The third novel from Mexican author Valeria Luiselli, Lost Children Archive is a remarkable book in both its content and form. Blending standard fiction and mixed media, Luiselli’s story focuses around a family of four (a man, woman, 10-year-old boy and five-year-old girl) who are setting out on a road trip from New York to the American southwest. The animating backdrop and one of the family members’ central obsessions is the deportation crisis and the violence of the American immigration system—in particular what it does to children. A story of travel, cruelty, family, sound, and loss, this was not only one of the best novels I read this year, but also one of the most present and important.
Marlon James may be my favorite working fiction writer not named Jesmyn Ward. The Jamaican-American James’ 2014 novel A Brief History of Seven Killings would be near the top of a favorites-of-the-decade list were I to make one (I’m not), and the anticipation surrounding his new one started building for me for more than a year before its release this year. It didn’t disappoint (although it is not a fast or easy read.) Set in a fantasy Africa, Black Leopard, Red Wolf revolves around and is narrated by Tracker, who under interrogation is telling the story of his life and his quest to track a missing child. The book is routinely brutal, both blood-soaked and sexually violent. It is also brilliant and beautiful, dizzying in its complexity of voice and language and remarkable for its interrogations of identity, power, gender, sexuality, and more. Reviewing it for NPR, Amal El-Mohtar wrote the following: “Reading Black Leopard, Red Wolf was like being slowly eaten by a bear, one inviting me to feel every pressure of tooth and claw tearing into me, asking me to contemplate the intimacy of violation and occasionally cracking a joke. It was a harrowing, horrible experience I’m not keen to repeat. But I can’t deny that having finished it, I went back to the beginning to find things I now better understood, felt better able to withstand — as if in hollowing me out the book had made space for itself, had given me something in exchange for everything it put me through. I don’t know what that is yet. But I have nothing else like it.” I think I liked the book more than El-Mohtar, but the sensory experience he describes is on point.
The first book from Tommy Orange (Cheyenne and Arapaho) took the literary world by storm last year, but I didn’t get to it until the end of 2018 so didn’t finish it until this year. Set in Orange’s hometown of Oakland, There There is, at its core, a novel about the experiences of being and belonging as Native people in the city.
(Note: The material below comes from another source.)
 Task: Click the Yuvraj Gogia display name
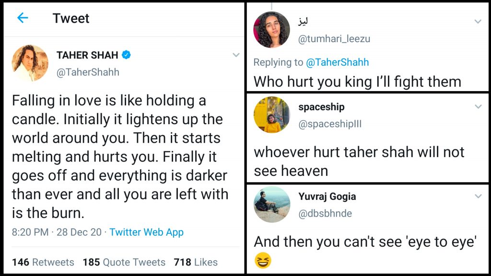(x=327, y=196)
Shifting from Alcatraz amidst the Red Power takeover of 1969-1971 to the Oakland Coliseum, the book lacks one central character, but rather works as an interrelated set of character and narrative threads whose unifying theme is ultimately about authenticity and the feeling of twoness—of being both urban and Native in a society that considers the two as opposites. I am not sure when I last read such a powerful fictionalized rumination and interrogation of identity.
Colson Whitehead has been on a tear, having won the Pulitzer for 2016’s The Underground Railroad and returning this year for another stunning novel with The Nickel Boys. Inspired by the true story of recently discovered graves of young boys at an old Florida reform school, The Nickel Boys is set at the fictional Nickel Academy in the Florida panhandle. The protagonist here is Elwood Curtis, and as Frank Rich noted in his excellent review of the novel, while Elwood is officially a student at what is official called a school, he is, like the character of Cora in The Underground Railroad, young, Black, and trapped without viable escape routes. Given the setting and subject matter, readers could and should expect to read through violence and brutality. But this is a novel that is at once a page-turner and also feels profoundly important and urgent, foregrounding necessary confrontations with the truths and consequences of American racism and America’s obsession with racialized criminal punishment.
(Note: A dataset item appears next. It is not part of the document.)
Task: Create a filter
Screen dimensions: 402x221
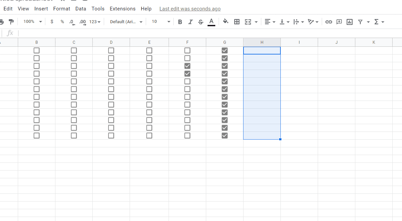Action: pos(360,22)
The second short story collection by Scott (following 2016’s Insurrections) returns to his imagined town of Cross River, Maryland—a Black town that was supposedly the scene of “the only successful slave uprising in the country” and home to Freedman’s University, among other things. The setting is the story, to some extent. The stories collected here weave widely across time and narrative voice, but never across space. We meet robots grappling with servitude and rebels ringing doorbells and dashing, artistic bohemians practicing Cross River’s traditional Riverbeat musical styling and a Freedman’s professor creating a course on the study of loneliness. Through it all, Cross River informs what’s happening. Scott is so incredibly imaginative and skilled as a writer, and these stories are just incredibly well done.
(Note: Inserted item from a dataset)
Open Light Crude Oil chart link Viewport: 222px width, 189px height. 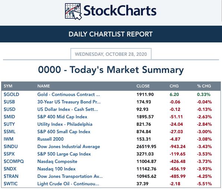point(68,184)
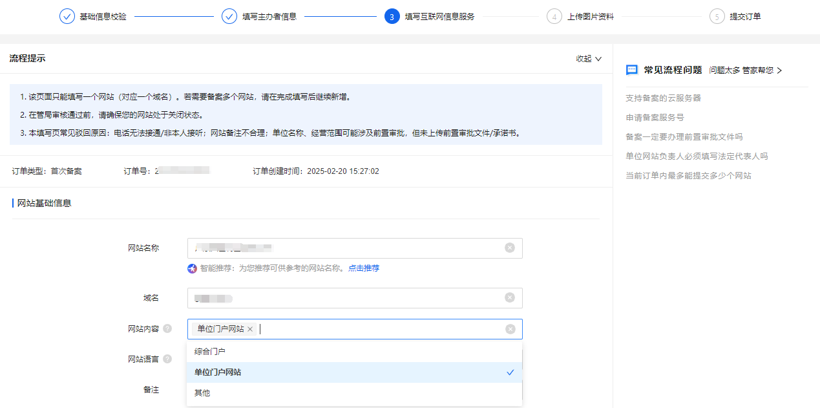Click the help icon next to 网站内容
820x408 pixels.
(x=167, y=328)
I had missed the hype around My Sister, the Serial Killer and only happened upon it thanks to an “employees’ choice” display at City Lights Bookstore in San Francisco earlier this year. Not for the first time, I owe City Lights. Set in Lagos, this debut novel by the Nigerian author Braithwaite is a wryly funny novel about sisterhood and other relationships, in which the beautiful younger sister Ayoola can’t stop killing her boyfriends, and the pragmatic older sister Korede can’t stop (literally and figuratively) cleaning up her sister’s messes. The central dynamic is really about the relationship between the two, but along the way come explorations of broader familial dynamics and of those both sisters forge with other people. This was easily the most fun novel I read all year, but it’s not dismissible as just a ‘fun’ novel.
Like My Sister, the Serial Killer, I only stumbled upon The Nix because bookstore employees told me to—this time at Iowa City’s Prairie Lights. I am so glad they did, and wish I could recall which employee recommended it. A sprawling novel that shifts between the late 1960s and the early 2000s, The Nix centers Samuel Andresen-Anderson, a failing writer and English professor who, thanks to a literary agent, is suddenly offered the opportunity to find success if he writes a book about his mother, who abandoned him and his father when he was young but who later achieved infamy after being captured on videotape throwing rocks at a prominent and predictably awful Republican politician. It’s hard to say too much about this book without giving things away, but suffice to say that it is absolutely worth the 600+ page commitment. It’s both deeply funny and deeply sad, and has a lot to say about family, commitments, politics, and American society.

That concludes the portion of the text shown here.